### Dataset content
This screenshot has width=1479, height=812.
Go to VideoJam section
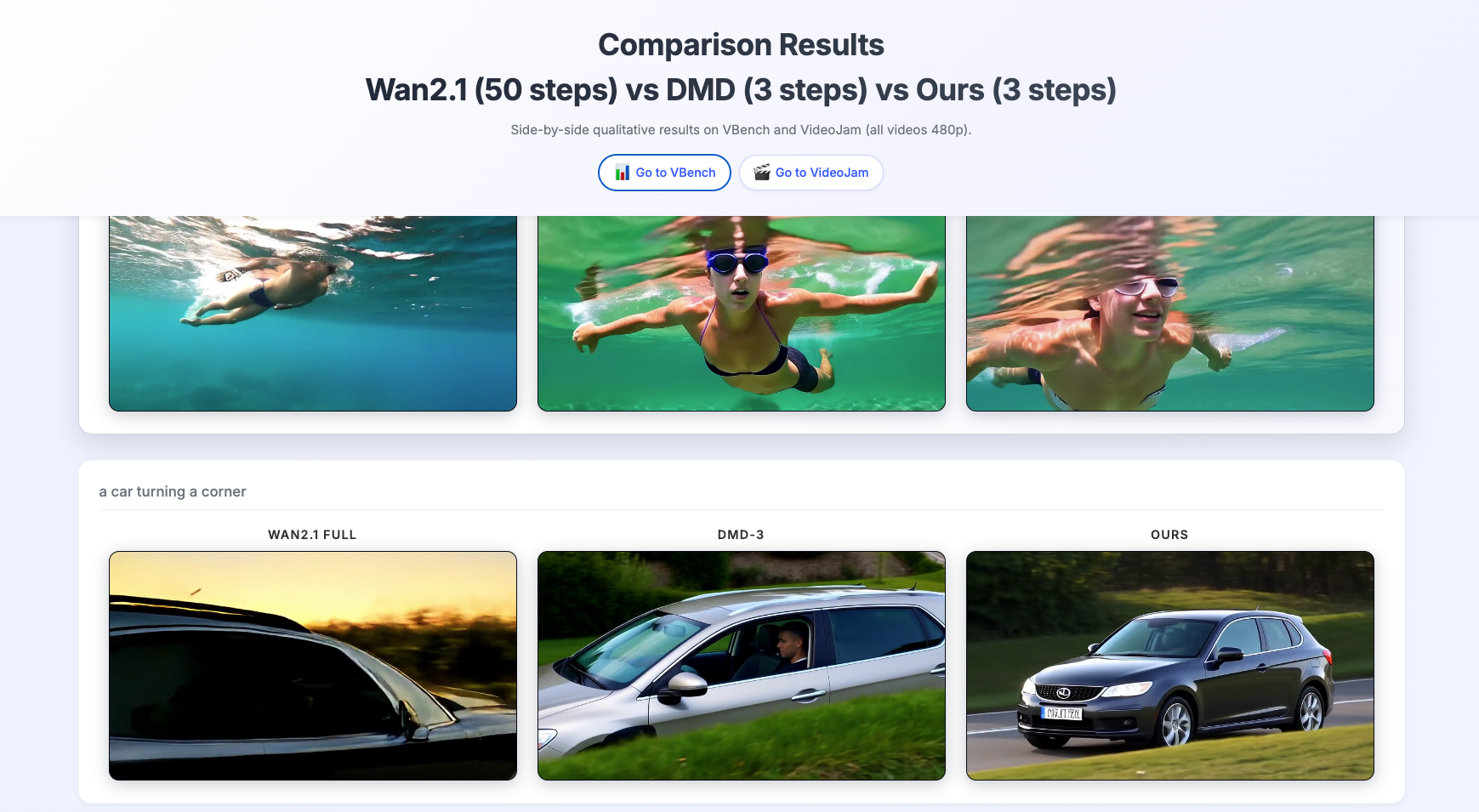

---

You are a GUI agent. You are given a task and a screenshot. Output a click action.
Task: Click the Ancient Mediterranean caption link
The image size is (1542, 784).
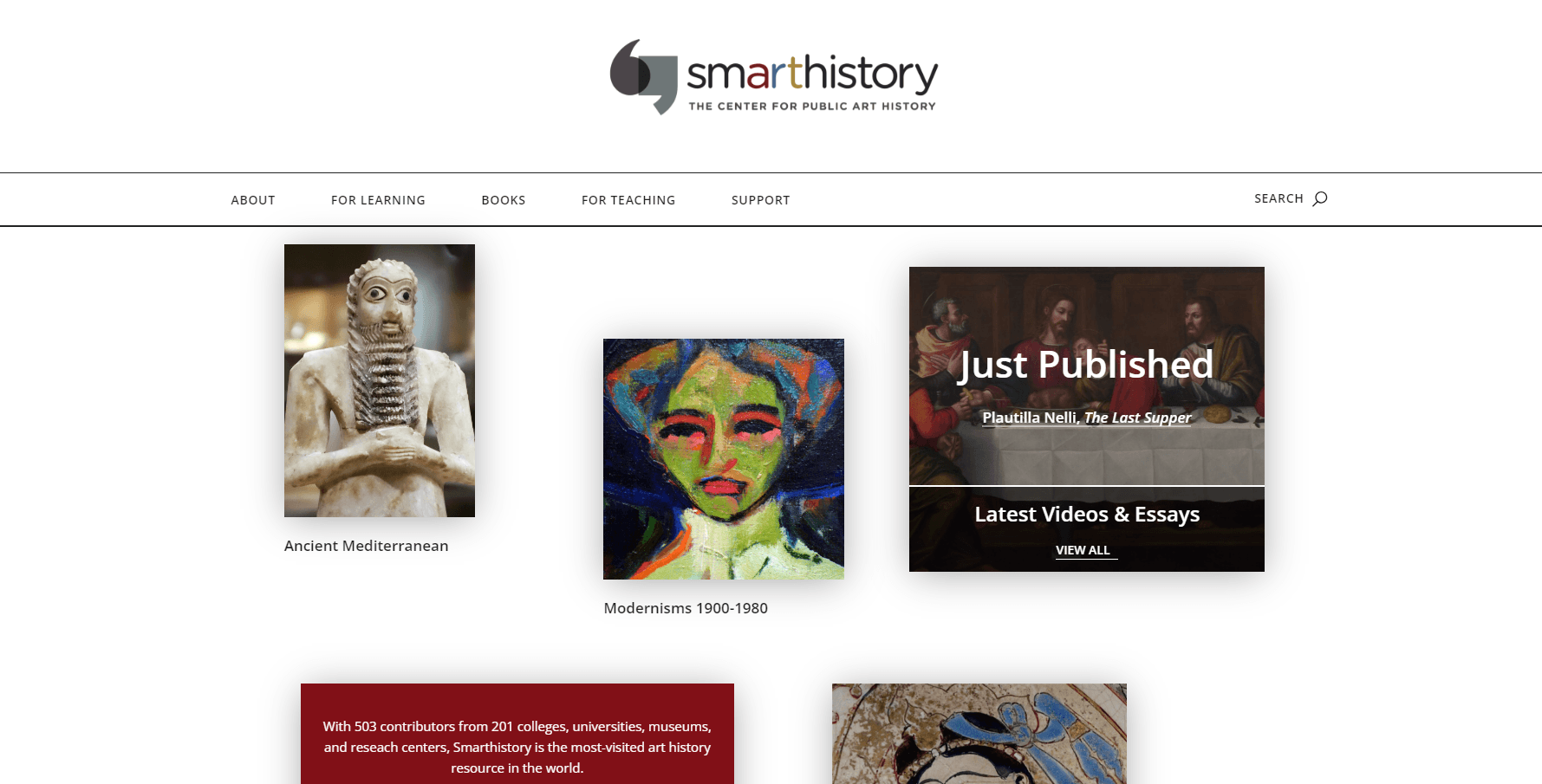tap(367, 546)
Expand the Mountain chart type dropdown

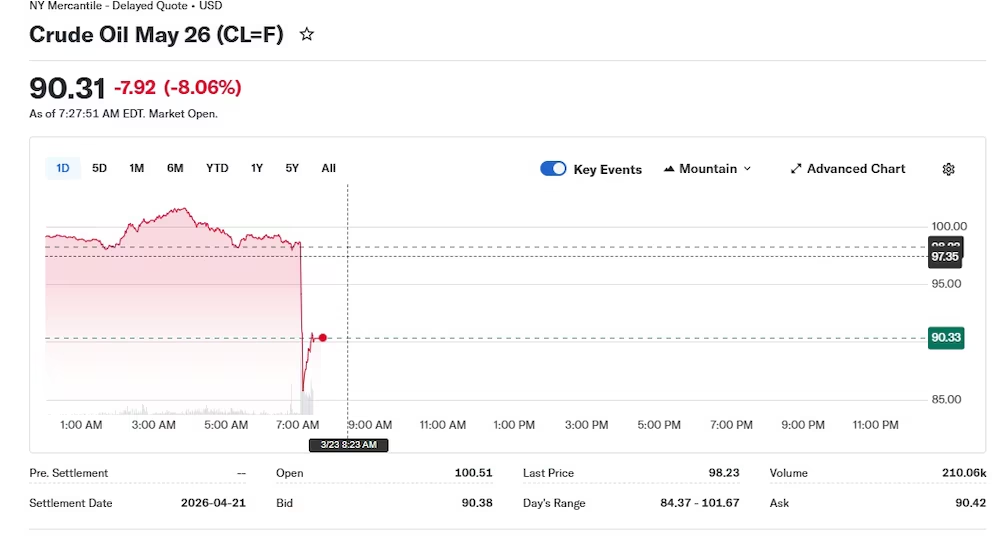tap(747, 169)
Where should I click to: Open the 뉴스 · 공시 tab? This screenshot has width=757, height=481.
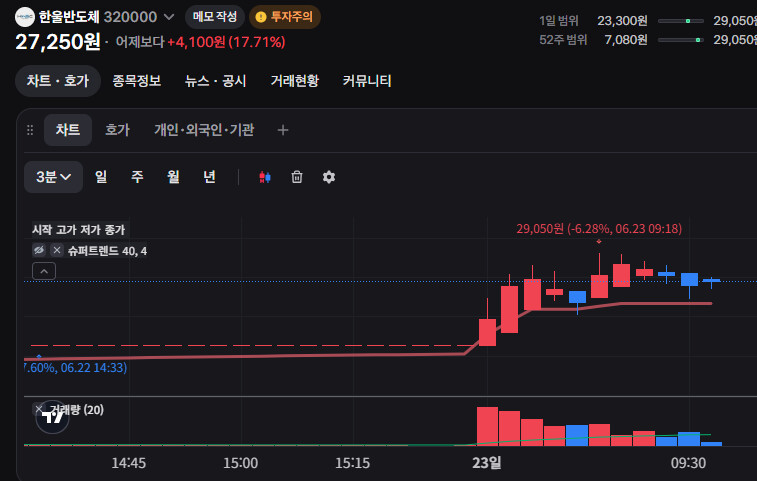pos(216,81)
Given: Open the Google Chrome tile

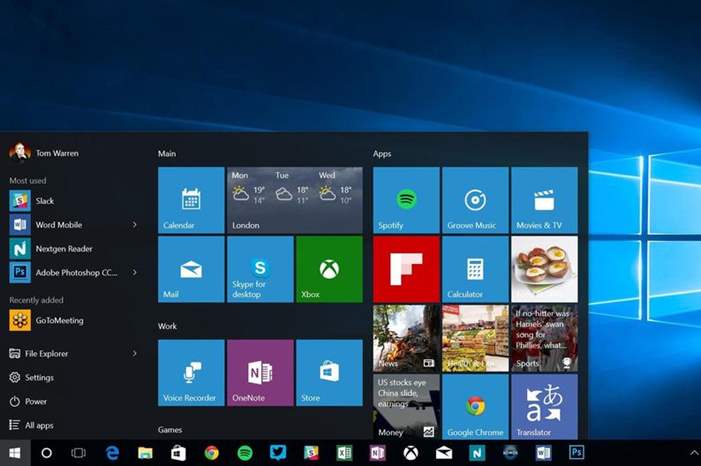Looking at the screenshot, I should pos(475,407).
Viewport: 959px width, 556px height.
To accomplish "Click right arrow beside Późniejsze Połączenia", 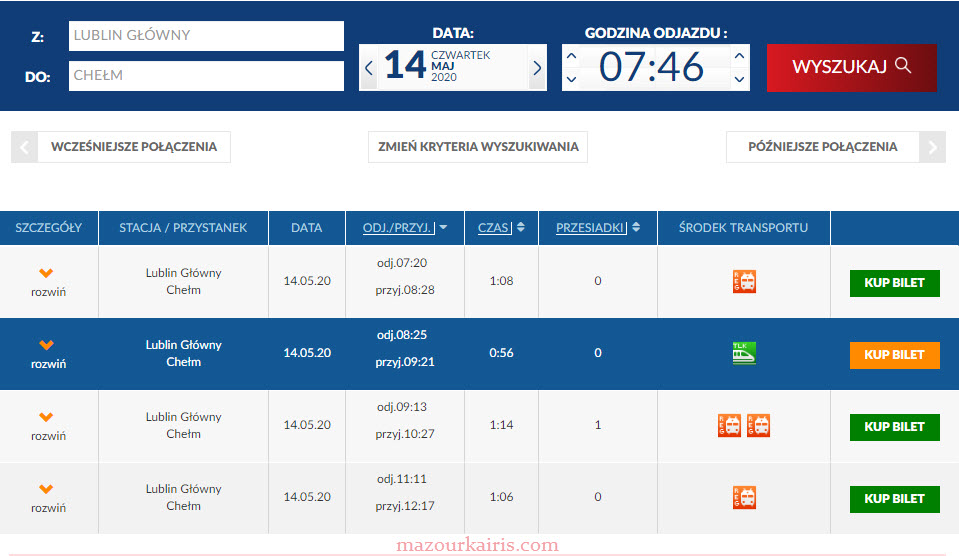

### The problem
Only one stretch of the material above is wanted: the line containing "Where should I" through the line containing "right arrow beside". Restate it word for word, minus the pictures.

### Exercise answer
Where should I click to: Open the 뉴스 · 공시 tab? This screenshot has width=757, height=481.
pos(216,81)
Given: Open the Google Chrome tile

Looking at the screenshot, I should pos(475,407).
Viewport: 959px width, 556px height.
To accomplish "Click right arrow beside Późniejsze Połączenia", 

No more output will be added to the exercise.